S38 area filling, after finding and arranging the vertex coordinates in order, the quadrilateral area formed by the four vertices is filled with binary values to form a binary mask;

S39 Affine transformation outputs the corrected picture, and for the document area with the four vertices re-determined, affine transformation is performed on the document area according to the preset target document photo size, I output =WI input , where W is the document area and the target document The affine transformation matrix between the sizes; in this way, the corresponding correction operation is performed on each certificate area, and the certificate image obtained after correction is output as a corrected image and saved to the specified file path.
The method according to claim 5, characterized in that: in step S33, the minimum detected straight line length for performing straight line fitting on the convex hull by Hough transform is set to 100, and the maximum interval between straight lines is set to 20.
The method according to claim 5, wherein: in step S36, the specific algorithm of K-means is:

1) Randomly select 4 cluster centroid points μ 0 , μ 1 , μ 2 , μ 3 ;

2) For each vertex coordinate (x i , y i ), by calculating the Euclidean distance from each cluster centroid, find the centroid point with the smallest distance as its corresponding centroid point and mark it as the corresponding category j:

argmin j ||(x i ,y i )-μ j || 2 ,j=0,1,2,3;

Among them, ||(x i ,y i )-μ j || 2 ,j=0,1,2,3 is the Euclidean norm between the centroid point j and all the vertices of category j; argmin j || (x i , y i )-μ j || 2 , j=0,1,2,3 is to adjust the centroid points so that the Euclidean norm sum of the four centroid points is the smallest;

3) Recalculate the coordinates of the 4 centroids;

4) Repeat 2) and 3) process until convergence.
A certificate detection device, characterized in that: the device comprises an acquisition input unit, an image processing unit, an information extraction unit, and an information output unit connected by telecommunication; wherein,

Obtain the input unit, and obtain the detection picture and the standard registration picture of the certificate to be detected through the camera assembly;

The image processing unit processes the input image through the deep learning algorithm and the image processing algorithm in the processor, and sequentially obtains the preliminary rough document area mask, the document area refined mask, the deducted original image area and the affine area.

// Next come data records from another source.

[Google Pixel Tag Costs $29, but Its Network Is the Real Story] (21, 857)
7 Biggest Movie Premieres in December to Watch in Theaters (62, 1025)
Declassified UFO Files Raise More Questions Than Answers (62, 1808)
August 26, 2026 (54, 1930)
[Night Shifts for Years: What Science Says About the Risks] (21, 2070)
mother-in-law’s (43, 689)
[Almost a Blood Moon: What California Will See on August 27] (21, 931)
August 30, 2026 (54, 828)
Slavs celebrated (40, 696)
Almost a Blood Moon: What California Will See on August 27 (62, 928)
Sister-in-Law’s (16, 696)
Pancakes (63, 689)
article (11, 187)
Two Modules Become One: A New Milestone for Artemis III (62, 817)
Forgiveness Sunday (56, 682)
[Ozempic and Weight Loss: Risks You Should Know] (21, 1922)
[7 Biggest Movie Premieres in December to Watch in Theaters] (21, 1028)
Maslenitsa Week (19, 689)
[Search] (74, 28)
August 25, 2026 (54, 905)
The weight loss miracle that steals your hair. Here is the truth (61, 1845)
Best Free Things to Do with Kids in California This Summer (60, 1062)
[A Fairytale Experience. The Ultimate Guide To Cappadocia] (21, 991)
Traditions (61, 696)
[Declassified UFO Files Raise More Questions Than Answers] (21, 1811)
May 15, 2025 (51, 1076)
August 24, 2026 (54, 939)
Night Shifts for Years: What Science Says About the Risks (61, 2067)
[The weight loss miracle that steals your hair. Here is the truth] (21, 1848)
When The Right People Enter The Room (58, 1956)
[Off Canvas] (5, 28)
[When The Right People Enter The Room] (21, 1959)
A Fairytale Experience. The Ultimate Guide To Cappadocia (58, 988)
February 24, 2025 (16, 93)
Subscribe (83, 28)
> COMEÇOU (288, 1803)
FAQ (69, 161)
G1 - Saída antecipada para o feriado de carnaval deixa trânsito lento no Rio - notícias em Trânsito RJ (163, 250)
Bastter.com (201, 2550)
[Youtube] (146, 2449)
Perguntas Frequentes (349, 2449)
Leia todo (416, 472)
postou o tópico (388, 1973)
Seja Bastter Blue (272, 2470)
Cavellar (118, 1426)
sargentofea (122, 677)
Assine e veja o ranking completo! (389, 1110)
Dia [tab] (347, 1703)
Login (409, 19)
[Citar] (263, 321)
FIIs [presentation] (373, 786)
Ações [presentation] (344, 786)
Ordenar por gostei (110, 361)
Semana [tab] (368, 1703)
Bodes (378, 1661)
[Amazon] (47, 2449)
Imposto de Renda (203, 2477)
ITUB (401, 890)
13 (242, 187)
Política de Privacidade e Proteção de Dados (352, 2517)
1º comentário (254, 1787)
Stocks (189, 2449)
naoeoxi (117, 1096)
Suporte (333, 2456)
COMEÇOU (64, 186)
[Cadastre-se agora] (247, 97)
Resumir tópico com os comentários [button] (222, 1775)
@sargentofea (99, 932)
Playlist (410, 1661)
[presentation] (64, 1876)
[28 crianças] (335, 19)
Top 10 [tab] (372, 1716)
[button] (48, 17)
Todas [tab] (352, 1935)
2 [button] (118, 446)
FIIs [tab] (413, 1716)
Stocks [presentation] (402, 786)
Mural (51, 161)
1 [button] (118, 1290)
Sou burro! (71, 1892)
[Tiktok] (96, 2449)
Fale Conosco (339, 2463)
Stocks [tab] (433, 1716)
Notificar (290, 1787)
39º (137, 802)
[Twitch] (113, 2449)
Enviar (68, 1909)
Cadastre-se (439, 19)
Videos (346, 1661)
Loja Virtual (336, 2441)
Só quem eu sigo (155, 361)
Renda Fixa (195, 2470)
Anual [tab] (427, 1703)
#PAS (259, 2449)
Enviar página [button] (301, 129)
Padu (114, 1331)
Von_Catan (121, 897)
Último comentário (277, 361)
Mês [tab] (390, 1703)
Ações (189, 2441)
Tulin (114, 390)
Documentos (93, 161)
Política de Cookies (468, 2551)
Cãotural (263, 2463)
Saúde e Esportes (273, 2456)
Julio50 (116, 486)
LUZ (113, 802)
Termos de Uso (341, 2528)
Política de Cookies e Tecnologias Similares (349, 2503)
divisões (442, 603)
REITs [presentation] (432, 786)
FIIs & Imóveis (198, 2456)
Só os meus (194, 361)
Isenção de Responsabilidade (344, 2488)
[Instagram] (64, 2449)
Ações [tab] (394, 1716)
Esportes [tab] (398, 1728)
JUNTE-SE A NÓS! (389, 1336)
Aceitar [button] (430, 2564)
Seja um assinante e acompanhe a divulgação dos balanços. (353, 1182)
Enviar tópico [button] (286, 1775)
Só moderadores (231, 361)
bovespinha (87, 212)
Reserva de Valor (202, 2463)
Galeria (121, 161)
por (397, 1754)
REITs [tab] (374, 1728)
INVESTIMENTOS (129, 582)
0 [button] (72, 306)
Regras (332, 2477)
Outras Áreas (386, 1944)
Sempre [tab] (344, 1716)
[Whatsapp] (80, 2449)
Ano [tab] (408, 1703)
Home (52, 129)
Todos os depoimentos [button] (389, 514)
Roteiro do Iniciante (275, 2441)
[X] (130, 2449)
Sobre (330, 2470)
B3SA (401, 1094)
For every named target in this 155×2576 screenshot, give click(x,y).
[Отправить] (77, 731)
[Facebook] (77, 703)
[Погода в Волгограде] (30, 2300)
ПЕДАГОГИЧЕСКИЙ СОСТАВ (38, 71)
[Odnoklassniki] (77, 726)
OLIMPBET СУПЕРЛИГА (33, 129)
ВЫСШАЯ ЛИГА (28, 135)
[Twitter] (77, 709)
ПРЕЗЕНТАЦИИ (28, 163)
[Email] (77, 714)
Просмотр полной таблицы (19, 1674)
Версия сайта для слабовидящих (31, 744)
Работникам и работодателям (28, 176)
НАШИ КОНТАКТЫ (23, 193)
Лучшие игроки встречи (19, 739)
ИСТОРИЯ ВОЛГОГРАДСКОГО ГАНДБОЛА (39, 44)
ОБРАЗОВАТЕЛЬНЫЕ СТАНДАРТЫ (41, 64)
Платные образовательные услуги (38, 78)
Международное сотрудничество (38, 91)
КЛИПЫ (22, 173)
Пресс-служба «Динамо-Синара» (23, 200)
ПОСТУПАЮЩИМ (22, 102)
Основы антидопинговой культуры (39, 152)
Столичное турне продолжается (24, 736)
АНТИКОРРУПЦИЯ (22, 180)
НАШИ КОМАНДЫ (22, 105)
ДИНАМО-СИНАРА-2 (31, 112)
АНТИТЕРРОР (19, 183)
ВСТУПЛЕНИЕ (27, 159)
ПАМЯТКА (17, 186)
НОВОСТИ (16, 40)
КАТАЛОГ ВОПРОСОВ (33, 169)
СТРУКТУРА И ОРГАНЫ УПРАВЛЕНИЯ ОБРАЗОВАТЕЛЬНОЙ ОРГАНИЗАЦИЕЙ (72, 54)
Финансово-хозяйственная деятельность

The rectified image after transformation and rectification;

The information extraction unit corrects the category and information of the image through the information extraction algorithm in the processor;

In the information output unit, the processor displays the category and information result extracted from the input picture on the display and stores it in the memory.
A computer-readable storage medium on which computer instructions are stored, characterized in that: when the computer instructions are executed, the steps of the method according to any one of claims 1-7 are executed.
A terminal, comprising a memory and a processor, characterized in that: the memory stores a registered picture and computer instructions that can be run on the processor, and the processor executes claims 1- when running the computer instructions 7 the steps of any one of the methods.